Your assignment
Your output should be an exact copy of the records, with no pictures in it.

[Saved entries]
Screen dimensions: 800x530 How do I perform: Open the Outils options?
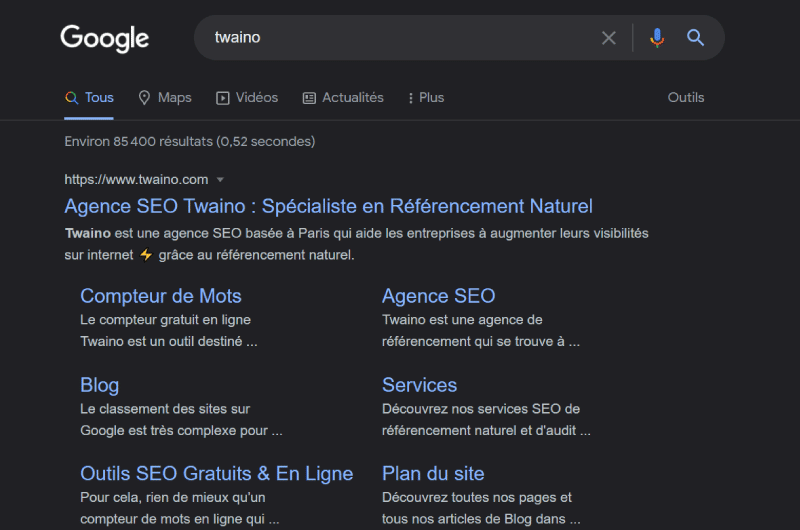click(686, 97)
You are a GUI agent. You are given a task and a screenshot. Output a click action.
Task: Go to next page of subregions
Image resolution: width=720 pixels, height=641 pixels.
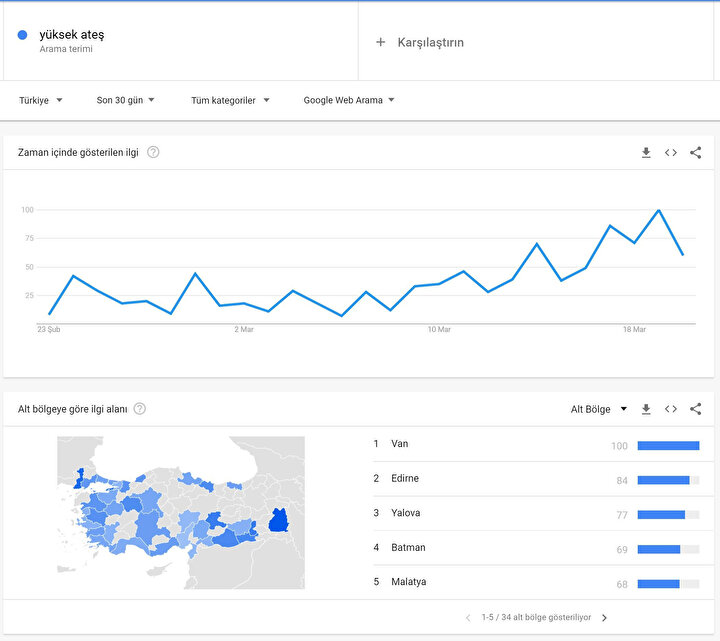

Written solution
Screen dimensions: 800x530 How do I perform: Open the Outils options?
click(686, 97)
You are a GUI agent. You are given a task and a screenshot. Output a click action.
Task: Go to next page of subregions
Image resolution: width=720 pixels, height=641 pixels.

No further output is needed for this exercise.